ABOUT THIS EXERCISE
Pick up the article on ICRISAT's sorghum breeding program and continue it from its final sentence.

===== SUPPLIED PASSAGE

File photo. Photo: Srujan P, ICRISAT

Sorghum Breeding Program at ICRISAT

ICRISAT’s sorghum breeding research is committed to strengthening breeding schemes, maximizing heterosis and enhancing genetic gains in the drylands.

File photo. Photo: Srujan P, ICRISAT

File photo. Photo: Srujan P, ICRISAT

The Deputy Director General-Research (DDG-R), Dr Arvind Kumar participated in a field visit to discuss the ongoing open-field research in sorghum breeding at the International Crops Research Institute for the Semi-Arid Tropics headquarters. The visit focused on sorghum breeding nurseries and crossing block, Leasy Scan facility, and entomology and phytopathology experiments.

ICRISAT’s sorghum breeding team aims at research to increase accuracy and genetic gain.

Breeding schemes are customized across all market segments (post-rain, rain, forage, sweet sorghum/high biomass sorghum) and hybridity testing (QC) is systematically performed in F1s, which helps discard false hybrids early on.

Testcross, early yield trial, disease and pest screening are systematically carried out in F6 to predict the performance per se and the values in hybrid combinations (GCA, SCA) of the future fixed inbred lines; for GCA, yield potential is the primary trait of interest.  Dr Ephrem Habyarimana, principal scientist-sorghum breeding team, ICRISAT said, “Testing GCA in early generations helps in producing superior hybrids while saving time and money.”

Harnessing heterosis is another important factor for sorghum production. It is a known fact that performance of parental lines per se is not consistent with the hybrid performance i.e., elite parents don’t necessarily give rise to excellent hybrid varieties. ICRISAT’s Sorghum breeders therefore, judge parents by their potential to produce superior hybrids, not only by their performance per se.

==========
===== DATASET ENTRIES

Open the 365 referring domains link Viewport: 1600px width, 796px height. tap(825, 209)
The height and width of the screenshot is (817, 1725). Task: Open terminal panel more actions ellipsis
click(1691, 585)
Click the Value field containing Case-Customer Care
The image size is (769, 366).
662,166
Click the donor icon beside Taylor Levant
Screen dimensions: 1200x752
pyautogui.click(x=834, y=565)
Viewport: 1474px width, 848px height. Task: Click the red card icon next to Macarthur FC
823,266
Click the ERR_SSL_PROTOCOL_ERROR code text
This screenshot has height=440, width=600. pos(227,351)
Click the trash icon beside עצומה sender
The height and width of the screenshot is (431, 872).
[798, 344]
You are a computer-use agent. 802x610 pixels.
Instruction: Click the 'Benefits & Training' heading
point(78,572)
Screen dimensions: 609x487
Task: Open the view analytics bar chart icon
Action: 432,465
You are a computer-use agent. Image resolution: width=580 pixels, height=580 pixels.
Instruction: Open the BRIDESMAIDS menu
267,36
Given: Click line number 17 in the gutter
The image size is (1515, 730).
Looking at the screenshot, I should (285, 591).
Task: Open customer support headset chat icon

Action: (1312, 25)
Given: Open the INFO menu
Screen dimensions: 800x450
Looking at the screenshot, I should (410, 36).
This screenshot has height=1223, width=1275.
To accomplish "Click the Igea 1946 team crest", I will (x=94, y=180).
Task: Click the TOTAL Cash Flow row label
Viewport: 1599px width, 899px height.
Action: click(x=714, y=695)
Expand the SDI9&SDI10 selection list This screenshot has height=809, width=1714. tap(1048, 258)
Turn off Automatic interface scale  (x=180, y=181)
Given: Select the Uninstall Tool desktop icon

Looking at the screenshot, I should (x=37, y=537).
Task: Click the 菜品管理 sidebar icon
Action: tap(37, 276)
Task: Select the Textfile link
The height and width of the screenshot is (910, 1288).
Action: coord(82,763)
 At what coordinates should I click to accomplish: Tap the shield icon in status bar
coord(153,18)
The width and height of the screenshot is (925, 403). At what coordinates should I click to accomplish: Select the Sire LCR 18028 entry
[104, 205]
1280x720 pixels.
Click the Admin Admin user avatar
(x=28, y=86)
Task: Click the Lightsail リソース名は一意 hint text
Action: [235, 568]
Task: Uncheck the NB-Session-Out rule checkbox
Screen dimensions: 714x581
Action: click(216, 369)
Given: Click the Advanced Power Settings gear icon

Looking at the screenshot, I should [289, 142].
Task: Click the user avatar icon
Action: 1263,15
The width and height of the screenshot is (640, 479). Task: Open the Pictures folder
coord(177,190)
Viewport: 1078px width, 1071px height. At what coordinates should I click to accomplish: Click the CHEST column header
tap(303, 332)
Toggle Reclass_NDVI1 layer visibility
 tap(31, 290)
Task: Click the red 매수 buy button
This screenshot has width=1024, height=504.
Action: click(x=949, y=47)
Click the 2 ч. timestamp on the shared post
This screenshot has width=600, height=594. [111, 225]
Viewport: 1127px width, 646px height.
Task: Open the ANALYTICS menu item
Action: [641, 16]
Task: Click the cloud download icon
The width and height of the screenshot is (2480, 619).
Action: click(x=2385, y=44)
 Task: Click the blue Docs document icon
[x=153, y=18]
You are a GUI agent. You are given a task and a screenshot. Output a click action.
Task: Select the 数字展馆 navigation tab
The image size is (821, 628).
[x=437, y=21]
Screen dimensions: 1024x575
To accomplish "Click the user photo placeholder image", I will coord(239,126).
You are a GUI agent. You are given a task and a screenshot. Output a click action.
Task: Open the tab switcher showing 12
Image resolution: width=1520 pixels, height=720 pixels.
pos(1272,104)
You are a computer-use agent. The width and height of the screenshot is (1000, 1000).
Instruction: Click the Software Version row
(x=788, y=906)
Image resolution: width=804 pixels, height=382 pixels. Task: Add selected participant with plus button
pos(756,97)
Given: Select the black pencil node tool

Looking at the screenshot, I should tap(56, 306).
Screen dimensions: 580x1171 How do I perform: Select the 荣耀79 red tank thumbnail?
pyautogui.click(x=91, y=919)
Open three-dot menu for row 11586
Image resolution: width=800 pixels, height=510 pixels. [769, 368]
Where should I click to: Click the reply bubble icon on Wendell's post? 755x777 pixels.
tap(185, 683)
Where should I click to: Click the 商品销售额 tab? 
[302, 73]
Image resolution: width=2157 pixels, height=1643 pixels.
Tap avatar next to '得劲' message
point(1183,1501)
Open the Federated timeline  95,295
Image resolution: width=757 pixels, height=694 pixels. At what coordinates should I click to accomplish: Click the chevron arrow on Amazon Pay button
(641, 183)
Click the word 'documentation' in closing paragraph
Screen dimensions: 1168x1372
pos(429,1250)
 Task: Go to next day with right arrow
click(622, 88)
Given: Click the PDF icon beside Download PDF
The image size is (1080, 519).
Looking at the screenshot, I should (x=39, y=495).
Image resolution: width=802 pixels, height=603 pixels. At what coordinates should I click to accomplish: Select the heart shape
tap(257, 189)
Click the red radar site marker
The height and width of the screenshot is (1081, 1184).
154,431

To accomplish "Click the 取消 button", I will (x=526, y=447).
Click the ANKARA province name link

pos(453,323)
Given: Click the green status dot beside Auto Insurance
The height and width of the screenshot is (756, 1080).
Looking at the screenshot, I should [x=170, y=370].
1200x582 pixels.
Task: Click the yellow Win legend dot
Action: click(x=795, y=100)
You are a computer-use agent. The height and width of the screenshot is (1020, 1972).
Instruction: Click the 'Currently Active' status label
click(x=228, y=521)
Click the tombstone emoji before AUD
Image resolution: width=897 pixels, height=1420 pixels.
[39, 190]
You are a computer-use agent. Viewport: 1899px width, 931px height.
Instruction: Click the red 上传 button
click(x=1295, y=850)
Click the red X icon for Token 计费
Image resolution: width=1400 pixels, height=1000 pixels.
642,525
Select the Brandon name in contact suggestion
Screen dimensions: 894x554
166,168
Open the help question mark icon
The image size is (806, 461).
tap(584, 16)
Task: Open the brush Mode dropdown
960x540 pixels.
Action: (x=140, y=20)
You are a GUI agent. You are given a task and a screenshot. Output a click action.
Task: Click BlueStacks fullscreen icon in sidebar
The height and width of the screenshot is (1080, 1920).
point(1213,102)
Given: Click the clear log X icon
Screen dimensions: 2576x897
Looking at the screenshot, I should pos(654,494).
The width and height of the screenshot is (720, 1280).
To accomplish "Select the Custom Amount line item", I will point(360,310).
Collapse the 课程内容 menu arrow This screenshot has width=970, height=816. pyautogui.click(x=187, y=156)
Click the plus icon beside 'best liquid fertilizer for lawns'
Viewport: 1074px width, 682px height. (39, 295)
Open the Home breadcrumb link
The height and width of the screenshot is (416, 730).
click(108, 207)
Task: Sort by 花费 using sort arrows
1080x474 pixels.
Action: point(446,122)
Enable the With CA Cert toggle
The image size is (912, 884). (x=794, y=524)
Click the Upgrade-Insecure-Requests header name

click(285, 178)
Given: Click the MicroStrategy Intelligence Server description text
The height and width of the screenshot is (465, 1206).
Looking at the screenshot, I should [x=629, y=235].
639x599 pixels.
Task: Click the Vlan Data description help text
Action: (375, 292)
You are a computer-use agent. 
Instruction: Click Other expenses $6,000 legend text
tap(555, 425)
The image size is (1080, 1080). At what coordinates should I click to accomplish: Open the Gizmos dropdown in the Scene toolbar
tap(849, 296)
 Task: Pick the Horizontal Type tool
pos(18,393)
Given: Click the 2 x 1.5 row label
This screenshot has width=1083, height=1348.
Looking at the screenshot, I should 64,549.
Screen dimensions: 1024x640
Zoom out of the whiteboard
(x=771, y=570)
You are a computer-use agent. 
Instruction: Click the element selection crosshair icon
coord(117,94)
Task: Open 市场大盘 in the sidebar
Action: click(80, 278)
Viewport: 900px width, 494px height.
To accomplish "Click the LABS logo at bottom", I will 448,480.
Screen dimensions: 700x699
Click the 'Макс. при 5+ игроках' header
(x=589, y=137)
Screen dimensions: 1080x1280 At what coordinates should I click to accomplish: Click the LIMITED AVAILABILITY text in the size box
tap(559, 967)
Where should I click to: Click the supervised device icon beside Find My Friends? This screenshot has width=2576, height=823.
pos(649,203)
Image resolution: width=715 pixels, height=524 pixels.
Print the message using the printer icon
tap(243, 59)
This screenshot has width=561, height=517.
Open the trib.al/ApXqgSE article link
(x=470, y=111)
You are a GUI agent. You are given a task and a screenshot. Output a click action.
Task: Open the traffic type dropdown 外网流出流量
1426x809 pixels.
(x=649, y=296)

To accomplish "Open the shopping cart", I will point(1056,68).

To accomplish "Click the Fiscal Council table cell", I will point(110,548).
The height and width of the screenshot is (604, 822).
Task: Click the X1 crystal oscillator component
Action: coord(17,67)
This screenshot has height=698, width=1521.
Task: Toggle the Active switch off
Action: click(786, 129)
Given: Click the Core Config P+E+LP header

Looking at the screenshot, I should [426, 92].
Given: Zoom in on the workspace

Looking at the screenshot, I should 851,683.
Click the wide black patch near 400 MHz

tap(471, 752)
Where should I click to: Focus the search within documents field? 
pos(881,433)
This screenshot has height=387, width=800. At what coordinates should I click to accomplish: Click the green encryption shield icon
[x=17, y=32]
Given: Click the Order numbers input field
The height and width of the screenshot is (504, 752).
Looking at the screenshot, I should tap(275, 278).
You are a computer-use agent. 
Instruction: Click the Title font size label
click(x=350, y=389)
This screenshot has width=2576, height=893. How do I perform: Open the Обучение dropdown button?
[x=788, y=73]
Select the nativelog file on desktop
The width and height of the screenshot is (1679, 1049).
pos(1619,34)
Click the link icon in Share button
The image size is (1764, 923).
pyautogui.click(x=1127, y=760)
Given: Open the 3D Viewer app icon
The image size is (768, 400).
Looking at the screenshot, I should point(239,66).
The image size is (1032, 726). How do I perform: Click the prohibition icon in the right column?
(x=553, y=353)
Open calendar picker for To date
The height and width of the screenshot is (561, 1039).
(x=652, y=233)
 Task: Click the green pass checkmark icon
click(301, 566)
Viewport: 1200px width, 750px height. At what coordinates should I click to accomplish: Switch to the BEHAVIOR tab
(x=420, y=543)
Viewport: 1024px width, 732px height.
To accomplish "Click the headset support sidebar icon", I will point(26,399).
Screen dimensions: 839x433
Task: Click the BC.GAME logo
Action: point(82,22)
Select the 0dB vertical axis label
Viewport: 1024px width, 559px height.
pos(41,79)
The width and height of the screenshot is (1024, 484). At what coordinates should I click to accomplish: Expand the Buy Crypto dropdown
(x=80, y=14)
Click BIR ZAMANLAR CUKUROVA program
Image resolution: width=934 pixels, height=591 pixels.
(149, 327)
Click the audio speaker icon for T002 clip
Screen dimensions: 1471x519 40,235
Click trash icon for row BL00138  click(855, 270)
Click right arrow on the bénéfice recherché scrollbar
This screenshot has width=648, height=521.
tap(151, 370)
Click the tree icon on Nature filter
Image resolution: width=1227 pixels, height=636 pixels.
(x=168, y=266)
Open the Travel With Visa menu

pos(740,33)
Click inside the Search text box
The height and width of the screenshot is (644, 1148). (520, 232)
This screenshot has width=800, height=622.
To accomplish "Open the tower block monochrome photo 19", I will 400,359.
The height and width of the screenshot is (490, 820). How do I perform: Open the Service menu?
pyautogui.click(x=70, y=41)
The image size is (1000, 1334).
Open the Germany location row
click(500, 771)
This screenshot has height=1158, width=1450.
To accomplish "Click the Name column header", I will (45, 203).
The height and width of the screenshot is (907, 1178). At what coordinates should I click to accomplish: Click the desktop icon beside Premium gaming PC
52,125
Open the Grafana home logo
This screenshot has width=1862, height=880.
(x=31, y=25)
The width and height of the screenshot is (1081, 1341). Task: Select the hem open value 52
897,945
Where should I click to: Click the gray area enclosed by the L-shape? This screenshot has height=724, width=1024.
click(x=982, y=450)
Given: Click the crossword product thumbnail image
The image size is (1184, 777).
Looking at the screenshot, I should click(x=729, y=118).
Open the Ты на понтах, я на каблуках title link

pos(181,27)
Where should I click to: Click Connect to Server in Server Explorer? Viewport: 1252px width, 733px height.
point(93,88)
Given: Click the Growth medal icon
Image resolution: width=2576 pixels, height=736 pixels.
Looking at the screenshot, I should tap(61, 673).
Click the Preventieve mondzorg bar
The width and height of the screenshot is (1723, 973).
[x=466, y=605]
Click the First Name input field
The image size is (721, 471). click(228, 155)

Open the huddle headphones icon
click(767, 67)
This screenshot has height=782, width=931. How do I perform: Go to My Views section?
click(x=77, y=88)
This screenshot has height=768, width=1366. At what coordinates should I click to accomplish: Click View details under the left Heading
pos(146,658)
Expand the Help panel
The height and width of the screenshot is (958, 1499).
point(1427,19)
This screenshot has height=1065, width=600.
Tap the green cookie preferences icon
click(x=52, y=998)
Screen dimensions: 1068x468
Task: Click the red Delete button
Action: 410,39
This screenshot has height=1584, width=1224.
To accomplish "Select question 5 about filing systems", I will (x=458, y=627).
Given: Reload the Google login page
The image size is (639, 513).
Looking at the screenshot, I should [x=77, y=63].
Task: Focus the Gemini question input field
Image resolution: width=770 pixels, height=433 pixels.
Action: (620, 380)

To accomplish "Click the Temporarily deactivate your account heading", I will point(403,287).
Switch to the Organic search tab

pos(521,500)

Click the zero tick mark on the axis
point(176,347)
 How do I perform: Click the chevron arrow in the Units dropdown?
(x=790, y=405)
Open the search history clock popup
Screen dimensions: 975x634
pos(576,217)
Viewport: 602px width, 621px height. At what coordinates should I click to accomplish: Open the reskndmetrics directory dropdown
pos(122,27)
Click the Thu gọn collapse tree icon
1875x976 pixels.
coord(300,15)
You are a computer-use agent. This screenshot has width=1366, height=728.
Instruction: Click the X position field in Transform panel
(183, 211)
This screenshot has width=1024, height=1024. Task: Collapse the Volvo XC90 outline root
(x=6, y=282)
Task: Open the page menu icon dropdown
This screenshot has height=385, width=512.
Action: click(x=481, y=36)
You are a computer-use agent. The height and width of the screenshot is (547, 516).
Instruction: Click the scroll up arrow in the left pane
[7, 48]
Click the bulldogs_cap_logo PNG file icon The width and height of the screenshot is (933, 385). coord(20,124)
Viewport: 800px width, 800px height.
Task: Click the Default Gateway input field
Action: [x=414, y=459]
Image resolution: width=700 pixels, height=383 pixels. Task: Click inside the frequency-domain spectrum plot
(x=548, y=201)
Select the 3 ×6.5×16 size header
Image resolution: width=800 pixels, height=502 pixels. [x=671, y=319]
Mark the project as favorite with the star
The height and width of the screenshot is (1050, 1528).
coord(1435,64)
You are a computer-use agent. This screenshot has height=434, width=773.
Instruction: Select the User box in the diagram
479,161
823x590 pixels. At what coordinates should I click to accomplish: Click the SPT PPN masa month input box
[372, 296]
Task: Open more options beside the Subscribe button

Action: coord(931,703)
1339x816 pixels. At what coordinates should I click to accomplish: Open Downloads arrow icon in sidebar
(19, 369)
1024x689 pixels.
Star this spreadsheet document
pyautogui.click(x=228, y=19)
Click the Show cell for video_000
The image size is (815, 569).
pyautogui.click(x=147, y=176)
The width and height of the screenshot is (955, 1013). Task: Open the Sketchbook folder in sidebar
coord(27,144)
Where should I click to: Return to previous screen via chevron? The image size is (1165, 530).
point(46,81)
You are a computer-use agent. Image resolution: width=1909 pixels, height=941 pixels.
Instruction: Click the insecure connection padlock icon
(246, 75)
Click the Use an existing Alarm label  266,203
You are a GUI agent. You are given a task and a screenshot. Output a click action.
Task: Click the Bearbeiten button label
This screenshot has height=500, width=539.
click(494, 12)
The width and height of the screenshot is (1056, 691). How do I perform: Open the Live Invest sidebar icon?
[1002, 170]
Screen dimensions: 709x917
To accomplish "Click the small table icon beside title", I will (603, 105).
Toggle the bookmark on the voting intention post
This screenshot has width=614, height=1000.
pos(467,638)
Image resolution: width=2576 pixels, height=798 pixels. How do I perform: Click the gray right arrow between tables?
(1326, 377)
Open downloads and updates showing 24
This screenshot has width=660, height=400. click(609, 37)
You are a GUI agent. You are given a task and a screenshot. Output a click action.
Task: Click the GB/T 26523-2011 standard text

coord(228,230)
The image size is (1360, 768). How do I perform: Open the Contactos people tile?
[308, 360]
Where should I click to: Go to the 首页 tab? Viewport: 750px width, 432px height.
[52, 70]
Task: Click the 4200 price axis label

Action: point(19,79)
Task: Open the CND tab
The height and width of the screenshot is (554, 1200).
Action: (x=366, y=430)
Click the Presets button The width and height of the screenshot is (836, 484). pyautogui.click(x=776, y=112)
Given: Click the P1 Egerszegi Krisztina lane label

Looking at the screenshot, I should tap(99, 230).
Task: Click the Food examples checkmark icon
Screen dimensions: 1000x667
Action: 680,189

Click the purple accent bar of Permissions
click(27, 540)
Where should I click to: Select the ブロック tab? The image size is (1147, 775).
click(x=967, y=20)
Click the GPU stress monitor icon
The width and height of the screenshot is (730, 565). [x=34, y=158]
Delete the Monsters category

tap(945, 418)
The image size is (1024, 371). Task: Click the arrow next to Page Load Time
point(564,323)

==========

RESPONSE FOR THIS EXERCISE
Single Seed Descent Selection (SSD) is also implemented in order to speed up breeding cycles. This is one possible way of alleviating food scarcity problems and enhancing food security. This is the only method where only one seed from F2 population grows on to F3 and the process is repeated in the next generations and up to F5/6, when plants approach a high level of homozygosity.

Interestingly, as a single seed per plant is required in early generations, these can be grown in a small area i.e., greenhouses and rapid generation cycling facilities, which shortens time from seed to seed, allowing to produce more than one generation in a year.

At F6 several research events are simultaneously handled.

  • Single plant selection is operated to advance the recombinant inbred lines (RILs) to F7
  • Early yield trial is initiated to evaluate the RILs performance per se
  • Testcrossing (line x tester design) is carried out to assess the RILs values in hybrid combinations
  • RILs’ seeds are shared with phytopathology, entomology, and physiology scientists for pest/disease resistance screening and physiological and quality assessment.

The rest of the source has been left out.